**Saved entries**:
----------
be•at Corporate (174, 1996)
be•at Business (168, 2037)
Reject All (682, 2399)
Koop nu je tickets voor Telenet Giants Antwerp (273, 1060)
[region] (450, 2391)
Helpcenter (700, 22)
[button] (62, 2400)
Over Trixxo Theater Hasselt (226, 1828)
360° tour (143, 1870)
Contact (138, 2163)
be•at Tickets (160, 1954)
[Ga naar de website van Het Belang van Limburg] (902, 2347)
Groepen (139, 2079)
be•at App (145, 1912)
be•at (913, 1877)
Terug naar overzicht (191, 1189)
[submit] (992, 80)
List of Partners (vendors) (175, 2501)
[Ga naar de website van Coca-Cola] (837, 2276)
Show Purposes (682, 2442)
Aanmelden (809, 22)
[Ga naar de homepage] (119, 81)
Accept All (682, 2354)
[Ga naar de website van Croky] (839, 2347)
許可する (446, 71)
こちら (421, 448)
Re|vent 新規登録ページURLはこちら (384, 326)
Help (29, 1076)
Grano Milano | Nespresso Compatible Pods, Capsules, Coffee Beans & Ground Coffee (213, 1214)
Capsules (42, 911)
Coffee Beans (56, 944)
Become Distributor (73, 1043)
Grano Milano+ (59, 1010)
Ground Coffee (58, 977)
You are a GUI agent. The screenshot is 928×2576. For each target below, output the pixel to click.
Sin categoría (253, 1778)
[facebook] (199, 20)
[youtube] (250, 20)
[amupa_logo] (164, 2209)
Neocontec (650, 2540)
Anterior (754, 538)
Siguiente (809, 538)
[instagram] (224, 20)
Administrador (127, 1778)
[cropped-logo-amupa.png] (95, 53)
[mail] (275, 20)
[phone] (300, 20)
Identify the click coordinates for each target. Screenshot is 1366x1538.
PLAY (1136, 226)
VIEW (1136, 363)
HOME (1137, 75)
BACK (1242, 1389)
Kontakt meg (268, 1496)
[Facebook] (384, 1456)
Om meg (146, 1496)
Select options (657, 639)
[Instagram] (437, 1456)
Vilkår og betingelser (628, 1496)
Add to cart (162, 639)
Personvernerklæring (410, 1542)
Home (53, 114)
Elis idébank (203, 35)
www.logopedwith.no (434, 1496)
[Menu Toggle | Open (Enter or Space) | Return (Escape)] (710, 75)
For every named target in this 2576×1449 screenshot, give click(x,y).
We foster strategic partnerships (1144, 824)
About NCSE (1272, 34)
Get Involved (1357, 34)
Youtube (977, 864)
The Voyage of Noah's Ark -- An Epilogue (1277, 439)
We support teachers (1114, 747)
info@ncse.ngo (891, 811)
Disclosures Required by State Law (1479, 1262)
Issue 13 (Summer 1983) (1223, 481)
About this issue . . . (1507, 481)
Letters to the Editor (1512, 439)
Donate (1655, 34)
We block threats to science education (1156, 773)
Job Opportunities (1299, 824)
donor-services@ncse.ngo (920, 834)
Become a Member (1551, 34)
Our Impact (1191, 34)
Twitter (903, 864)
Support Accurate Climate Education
----------
**TASK GOAL**: Print the records verbatim, stopping after the "Groepen (139, 2079)" line.

**OUTPUT OF THE EXERCISE**:
be•at Corporate (174, 1996)
be•at Business (168, 2037)
Reject All (682, 2399)
Koop nu je tickets voor Telenet Giants Antwerp (273, 1060)
[region] (450, 2391)
Helpcenter (700, 22)
[button] (62, 2400)
Over Trixxo Theater Hasselt (226, 1828)
360° tour (143, 1870)
Contact (138, 2163)
be•at Tickets (160, 1954)
[Ga naar de website van Het Belang van Limburg] (902, 2347)
Groepen (139, 2079)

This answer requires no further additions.